→ **RECORD EXTRACTS**:
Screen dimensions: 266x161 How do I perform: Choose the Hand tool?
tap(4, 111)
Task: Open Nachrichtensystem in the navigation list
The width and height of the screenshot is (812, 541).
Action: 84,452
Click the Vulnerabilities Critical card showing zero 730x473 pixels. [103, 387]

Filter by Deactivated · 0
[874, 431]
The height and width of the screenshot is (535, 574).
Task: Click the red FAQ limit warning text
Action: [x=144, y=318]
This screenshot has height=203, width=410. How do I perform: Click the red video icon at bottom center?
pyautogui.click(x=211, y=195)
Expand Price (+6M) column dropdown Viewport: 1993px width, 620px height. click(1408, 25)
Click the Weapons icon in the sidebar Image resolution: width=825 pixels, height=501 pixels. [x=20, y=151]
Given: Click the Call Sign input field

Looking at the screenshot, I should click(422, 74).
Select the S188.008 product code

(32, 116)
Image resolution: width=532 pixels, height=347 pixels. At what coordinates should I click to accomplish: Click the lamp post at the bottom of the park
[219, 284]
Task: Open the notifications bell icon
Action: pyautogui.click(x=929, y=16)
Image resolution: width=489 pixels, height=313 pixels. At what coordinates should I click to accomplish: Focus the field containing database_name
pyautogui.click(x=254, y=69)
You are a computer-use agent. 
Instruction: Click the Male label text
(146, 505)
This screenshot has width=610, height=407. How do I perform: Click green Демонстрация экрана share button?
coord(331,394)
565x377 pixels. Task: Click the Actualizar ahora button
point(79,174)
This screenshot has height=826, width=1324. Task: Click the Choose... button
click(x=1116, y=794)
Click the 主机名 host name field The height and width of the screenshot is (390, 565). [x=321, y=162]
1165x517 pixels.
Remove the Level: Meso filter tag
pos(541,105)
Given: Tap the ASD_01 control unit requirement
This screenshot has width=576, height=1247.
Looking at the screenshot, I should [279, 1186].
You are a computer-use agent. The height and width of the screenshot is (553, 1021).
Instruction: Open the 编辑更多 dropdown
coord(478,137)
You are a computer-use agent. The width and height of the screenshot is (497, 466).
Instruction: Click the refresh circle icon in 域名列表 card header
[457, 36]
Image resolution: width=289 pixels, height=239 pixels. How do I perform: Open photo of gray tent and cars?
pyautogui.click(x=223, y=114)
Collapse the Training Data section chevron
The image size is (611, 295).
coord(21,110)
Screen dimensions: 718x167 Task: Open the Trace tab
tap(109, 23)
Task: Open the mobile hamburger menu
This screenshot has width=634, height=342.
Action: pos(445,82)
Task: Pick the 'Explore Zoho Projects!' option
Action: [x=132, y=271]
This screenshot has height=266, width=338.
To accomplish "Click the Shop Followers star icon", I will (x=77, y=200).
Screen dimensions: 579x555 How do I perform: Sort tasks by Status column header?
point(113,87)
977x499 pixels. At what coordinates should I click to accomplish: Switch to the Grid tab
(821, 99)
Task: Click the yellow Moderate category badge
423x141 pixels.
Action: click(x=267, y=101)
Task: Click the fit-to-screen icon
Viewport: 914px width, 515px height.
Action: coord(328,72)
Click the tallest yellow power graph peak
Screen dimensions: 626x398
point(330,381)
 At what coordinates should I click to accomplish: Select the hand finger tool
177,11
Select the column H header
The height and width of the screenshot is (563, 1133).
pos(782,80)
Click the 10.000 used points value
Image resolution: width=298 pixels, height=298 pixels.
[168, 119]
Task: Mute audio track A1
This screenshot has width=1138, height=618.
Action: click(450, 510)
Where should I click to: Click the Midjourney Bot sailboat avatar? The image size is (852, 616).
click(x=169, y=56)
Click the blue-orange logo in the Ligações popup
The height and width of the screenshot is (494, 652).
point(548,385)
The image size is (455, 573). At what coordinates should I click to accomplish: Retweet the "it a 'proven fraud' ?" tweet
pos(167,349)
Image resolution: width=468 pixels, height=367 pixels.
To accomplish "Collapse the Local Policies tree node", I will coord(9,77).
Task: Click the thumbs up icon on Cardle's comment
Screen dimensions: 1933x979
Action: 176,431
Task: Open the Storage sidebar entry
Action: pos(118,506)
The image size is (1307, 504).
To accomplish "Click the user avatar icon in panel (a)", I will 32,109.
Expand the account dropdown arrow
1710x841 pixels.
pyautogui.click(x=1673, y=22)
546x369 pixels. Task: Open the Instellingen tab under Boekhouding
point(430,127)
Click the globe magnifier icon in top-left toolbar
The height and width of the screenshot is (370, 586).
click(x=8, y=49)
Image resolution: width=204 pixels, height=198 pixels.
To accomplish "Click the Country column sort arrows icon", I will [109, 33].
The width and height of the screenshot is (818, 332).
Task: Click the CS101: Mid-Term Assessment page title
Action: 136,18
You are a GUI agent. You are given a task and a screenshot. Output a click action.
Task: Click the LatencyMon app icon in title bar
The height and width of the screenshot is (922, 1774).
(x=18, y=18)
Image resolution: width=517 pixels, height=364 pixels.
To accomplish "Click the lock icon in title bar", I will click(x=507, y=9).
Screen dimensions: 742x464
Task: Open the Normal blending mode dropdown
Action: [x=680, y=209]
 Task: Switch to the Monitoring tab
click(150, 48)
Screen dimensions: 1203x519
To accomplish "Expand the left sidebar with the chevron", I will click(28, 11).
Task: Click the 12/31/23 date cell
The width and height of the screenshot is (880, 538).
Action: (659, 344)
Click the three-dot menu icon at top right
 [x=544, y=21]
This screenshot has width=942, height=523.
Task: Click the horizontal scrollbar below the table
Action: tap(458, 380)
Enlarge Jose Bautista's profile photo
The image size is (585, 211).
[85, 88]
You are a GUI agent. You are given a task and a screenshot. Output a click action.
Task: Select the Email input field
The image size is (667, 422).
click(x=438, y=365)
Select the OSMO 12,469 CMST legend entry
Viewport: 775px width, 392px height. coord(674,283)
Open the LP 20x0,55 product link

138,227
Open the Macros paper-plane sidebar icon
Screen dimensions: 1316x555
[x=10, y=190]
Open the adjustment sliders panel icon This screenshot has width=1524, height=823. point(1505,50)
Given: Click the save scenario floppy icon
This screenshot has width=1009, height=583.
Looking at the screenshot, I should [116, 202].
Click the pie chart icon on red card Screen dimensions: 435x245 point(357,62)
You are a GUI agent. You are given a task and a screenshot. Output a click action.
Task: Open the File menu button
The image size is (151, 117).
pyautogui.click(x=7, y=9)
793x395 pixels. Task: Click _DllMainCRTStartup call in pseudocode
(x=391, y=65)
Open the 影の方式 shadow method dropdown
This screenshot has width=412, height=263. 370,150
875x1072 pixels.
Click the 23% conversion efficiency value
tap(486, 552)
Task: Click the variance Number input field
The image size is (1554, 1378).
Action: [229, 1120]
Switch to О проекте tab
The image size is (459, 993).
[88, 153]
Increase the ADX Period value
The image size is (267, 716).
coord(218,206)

→ **WHAT YOU SHOULD DO**:
Repeat, exactly and only, the lines from the beginning of the material through the line that contains "Given: Tap the".

→ **FINISHED TASK**:
Screen dimensions: 266x161 How do I perform: Choose the Hand tool?
tap(4, 111)
Task: Open Nachrichtensystem in the navigation list
The width and height of the screenshot is (812, 541).
Action: 84,452
Click the Vulnerabilities Critical card showing zero 730x473 pixels. [103, 387]

Filter by Deactivated · 0
[874, 431]
The height and width of the screenshot is (535, 574).
Task: Click the red FAQ limit warning text
Action: [x=144, y=318]
This screenshot has height=203, width=410. How do I perform: Click the red video icon at bottom center?
pyautogui.click(x=211, y=195)
Expand Price (+6M) column dropdown Viewport: 1993px width, 620px height. click(1408, 25)
Click the Weapons icon in the sidebar Image resolution: width=825 pixels, height=501 pixels. [x=20, y=151]
Given: Click the Call Sign input field

Looking at the screenshot, I should click(422, 74).
Select the S188.008 product code

(32, 116)
Image resolution: width=532 pixels, height=347 pixels. At what coordinates should I click to accomplish: Click the lamp post at the bottom of the park
[219, 284]
Task: Open the notifications bell icon
Action: pyautogui.click(x=929, y=16)
Image resolution: width=489 pixels, height=313 pixels. At what coordinates should I click to accomplish: Focus the field containing database_name
pyautogui.click(x=254, y=69)
You are a computer-use agent. 
Instruction: Click the Male label text
(146, 505)
This screenshot has width=610, height=407. How do I perform: Click green Демонстрация экрана share button?
coord(331,394)
565x377 pixels. Task: Click the Actualizar ahora button
point(79,174)
This screenshot has height=826, width=1324. Task: Click the Choose... button
click(x=1116, y=794)
Click the 主机名 host name field The height and width of the screenshot is (390, 565). [x=321, y=162]
1165x517 pixels.
Remove the Level: Meso filter tag
pos(541,105)
Given: Tap the ASD_01 control unit requirement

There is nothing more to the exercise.